<<<<

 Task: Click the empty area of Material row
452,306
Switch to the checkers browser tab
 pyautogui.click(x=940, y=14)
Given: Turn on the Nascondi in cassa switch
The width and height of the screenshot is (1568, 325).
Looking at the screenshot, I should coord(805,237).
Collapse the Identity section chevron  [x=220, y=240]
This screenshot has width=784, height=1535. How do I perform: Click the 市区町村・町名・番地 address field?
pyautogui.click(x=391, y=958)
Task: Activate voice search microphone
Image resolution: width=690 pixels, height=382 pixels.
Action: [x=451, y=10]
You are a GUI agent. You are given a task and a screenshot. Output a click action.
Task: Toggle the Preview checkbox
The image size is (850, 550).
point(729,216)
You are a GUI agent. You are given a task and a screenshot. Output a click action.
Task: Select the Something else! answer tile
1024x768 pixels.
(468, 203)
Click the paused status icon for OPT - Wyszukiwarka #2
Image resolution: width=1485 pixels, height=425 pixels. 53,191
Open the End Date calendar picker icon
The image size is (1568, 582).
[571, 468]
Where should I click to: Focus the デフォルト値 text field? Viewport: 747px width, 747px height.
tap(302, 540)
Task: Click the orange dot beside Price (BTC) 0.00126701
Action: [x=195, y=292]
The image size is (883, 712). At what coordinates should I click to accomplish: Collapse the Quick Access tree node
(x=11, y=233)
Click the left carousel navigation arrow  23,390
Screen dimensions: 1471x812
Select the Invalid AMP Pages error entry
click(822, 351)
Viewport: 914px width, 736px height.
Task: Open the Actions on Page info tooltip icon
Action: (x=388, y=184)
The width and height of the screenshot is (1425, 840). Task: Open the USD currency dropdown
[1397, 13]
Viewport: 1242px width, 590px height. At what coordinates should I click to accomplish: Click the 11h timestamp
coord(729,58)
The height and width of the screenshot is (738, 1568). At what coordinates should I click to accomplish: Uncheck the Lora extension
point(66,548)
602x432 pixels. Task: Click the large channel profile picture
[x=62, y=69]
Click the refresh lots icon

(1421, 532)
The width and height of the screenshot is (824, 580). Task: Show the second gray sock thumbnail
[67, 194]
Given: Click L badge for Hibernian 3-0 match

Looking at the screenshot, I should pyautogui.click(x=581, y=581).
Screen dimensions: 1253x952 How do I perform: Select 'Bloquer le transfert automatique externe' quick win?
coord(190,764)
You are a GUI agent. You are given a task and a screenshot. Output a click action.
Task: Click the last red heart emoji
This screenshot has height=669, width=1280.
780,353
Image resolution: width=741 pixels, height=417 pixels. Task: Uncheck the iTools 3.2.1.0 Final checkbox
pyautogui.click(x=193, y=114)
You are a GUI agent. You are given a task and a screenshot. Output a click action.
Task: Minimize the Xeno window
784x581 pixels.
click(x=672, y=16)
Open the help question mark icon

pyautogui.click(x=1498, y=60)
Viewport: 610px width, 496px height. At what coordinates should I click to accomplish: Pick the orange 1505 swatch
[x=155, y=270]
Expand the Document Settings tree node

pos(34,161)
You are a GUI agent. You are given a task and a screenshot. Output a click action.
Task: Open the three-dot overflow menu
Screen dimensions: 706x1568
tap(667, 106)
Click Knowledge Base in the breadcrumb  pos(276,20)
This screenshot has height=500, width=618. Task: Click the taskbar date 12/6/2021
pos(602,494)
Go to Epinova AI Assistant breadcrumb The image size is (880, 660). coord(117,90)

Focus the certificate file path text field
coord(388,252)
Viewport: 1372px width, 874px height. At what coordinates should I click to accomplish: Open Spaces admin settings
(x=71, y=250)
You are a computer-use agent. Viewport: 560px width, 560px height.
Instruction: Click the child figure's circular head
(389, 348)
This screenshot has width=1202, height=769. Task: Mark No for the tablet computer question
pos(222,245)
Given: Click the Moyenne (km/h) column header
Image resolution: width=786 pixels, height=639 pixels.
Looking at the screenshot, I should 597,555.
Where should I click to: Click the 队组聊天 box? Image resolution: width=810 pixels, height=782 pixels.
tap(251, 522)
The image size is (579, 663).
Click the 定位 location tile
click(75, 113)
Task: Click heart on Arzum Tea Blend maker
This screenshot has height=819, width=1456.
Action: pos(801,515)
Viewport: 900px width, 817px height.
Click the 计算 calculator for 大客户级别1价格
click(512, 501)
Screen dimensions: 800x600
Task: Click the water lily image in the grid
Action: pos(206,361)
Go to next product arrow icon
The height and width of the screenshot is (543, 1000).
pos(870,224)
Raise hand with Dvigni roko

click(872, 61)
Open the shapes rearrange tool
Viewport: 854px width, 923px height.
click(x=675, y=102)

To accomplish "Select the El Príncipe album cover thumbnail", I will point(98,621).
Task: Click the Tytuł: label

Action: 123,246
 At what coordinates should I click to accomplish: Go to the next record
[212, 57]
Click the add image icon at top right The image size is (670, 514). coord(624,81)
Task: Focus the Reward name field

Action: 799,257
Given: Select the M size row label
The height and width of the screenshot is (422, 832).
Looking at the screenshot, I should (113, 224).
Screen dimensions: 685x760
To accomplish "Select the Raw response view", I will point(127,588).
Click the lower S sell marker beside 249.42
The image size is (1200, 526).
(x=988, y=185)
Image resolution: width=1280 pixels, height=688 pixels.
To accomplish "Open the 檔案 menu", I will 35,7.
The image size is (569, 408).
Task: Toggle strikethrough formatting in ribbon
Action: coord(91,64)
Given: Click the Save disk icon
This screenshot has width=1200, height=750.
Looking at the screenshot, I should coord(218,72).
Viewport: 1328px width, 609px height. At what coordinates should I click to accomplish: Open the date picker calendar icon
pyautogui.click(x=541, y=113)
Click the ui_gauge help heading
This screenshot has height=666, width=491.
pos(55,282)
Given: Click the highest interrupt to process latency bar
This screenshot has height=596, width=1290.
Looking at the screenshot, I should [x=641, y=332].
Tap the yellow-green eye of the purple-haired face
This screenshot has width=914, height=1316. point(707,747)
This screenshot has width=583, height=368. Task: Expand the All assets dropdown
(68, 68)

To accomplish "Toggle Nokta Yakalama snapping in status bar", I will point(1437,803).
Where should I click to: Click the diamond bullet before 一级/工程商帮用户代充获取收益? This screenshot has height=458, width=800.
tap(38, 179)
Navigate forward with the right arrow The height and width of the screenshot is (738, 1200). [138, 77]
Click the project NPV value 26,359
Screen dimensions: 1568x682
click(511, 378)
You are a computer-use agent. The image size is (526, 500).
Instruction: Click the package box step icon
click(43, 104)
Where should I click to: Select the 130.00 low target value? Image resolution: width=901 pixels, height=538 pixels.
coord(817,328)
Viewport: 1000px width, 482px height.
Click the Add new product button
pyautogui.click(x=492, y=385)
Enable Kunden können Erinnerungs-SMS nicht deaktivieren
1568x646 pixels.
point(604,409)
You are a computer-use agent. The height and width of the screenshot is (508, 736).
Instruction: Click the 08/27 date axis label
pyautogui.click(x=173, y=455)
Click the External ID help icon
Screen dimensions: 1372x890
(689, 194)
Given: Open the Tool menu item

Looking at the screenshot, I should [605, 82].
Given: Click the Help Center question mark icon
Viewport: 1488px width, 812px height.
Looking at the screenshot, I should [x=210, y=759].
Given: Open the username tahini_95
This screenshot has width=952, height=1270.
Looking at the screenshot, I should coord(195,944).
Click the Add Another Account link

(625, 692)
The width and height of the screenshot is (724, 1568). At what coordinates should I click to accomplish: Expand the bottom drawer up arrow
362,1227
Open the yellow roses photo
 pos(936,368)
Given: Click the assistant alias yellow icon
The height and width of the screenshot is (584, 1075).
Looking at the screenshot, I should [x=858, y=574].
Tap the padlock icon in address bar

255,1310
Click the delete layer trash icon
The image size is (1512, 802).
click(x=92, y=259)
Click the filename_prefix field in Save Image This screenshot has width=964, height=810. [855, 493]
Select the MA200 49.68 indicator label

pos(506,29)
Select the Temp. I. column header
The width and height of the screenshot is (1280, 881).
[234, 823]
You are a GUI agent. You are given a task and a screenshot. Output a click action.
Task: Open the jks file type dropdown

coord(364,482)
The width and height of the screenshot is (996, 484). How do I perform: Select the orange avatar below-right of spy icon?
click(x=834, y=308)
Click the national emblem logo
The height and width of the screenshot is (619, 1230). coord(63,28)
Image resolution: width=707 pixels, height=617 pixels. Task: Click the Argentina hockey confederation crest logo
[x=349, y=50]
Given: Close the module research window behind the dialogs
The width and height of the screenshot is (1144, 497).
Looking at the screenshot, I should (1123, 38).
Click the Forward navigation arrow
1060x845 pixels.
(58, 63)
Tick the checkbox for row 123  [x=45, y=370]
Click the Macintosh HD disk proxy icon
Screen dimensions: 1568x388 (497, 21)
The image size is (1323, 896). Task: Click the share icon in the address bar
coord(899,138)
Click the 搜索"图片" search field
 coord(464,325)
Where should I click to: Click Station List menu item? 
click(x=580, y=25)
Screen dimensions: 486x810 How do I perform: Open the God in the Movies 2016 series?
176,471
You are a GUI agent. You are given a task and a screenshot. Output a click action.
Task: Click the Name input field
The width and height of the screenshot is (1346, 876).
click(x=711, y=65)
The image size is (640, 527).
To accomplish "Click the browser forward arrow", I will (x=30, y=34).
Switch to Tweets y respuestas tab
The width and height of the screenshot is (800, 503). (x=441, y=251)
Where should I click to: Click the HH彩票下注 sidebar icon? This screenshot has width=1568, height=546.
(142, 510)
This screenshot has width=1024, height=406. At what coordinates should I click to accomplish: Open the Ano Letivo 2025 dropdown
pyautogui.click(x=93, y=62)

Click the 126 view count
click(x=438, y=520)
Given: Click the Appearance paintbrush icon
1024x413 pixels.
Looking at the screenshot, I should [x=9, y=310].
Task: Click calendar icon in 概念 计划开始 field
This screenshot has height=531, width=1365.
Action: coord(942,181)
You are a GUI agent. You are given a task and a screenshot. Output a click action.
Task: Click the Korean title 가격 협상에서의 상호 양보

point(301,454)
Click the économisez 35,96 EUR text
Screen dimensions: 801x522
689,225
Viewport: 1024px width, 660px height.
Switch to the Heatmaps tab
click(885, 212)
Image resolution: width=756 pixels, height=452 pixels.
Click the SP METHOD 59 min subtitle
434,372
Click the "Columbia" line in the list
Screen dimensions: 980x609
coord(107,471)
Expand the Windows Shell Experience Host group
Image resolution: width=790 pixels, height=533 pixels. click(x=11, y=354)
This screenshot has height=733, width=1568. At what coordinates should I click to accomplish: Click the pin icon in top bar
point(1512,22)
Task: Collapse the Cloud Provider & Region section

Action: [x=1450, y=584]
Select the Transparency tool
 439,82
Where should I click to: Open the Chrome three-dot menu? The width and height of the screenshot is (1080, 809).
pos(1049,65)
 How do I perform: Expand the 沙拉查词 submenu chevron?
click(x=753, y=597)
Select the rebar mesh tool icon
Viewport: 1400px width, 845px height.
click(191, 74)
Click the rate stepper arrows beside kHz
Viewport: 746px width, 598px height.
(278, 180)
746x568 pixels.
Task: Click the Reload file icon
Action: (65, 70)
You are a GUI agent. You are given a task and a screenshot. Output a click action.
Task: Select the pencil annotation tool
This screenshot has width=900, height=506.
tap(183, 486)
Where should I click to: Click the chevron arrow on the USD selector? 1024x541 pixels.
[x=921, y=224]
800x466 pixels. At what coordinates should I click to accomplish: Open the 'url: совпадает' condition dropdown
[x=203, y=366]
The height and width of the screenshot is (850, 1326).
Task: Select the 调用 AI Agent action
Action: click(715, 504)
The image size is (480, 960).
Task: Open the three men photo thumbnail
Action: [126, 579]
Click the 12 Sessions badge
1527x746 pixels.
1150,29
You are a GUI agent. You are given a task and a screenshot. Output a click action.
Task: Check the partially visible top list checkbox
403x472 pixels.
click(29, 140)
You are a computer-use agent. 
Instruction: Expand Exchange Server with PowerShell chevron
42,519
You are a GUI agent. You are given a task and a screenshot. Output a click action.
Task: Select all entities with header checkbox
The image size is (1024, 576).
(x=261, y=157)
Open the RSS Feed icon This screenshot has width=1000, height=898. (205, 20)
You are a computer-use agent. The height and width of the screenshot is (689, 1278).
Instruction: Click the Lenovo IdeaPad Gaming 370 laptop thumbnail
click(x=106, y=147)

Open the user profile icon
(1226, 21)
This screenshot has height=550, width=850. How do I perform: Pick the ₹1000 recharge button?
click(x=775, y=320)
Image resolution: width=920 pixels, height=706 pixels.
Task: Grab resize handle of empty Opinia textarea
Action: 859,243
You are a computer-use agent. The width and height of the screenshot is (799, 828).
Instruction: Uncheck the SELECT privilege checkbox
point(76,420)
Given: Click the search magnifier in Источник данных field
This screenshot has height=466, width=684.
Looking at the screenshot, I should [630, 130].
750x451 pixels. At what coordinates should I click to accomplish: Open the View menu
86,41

>>>>

_Activity_.
Lines after the one containing "Task: Select the Something else! answer tile" are not part of the task. Output the entries exactly from their first line through that one.

_Task response_.
 Task: Click the empty area of Material row
452,306
Switch to the checkers browser tab
 pyautogui.click(x=940, y=14)
Given: Turn on the Nascondi in cassa switch
The width and height of the screenshot is (1568, 325).
Looking at the screenshot, I should coord(805,237).
Collapse the Identity section chevron  [x=220, y=240]
This screenshot has width=784, height=1535. How do I perform: Click the 市区町村・町名・番地 address field?
pyautogui.click(x=391, y=958)
Task: Activate voice search microphone
Image resolution: width=690 pixels, height=382 pixels.
Action: [x=451, y=10]
You are a GUI agent. You are given a task and a screenshot. Output a click action.
Task: Toggle the Preview checkbox
The image size is (850, 550).
point(729,216)
You are a GUI agent. You are given a task and a screenshot. Output a click action.
Task: Select the Something else! answer tile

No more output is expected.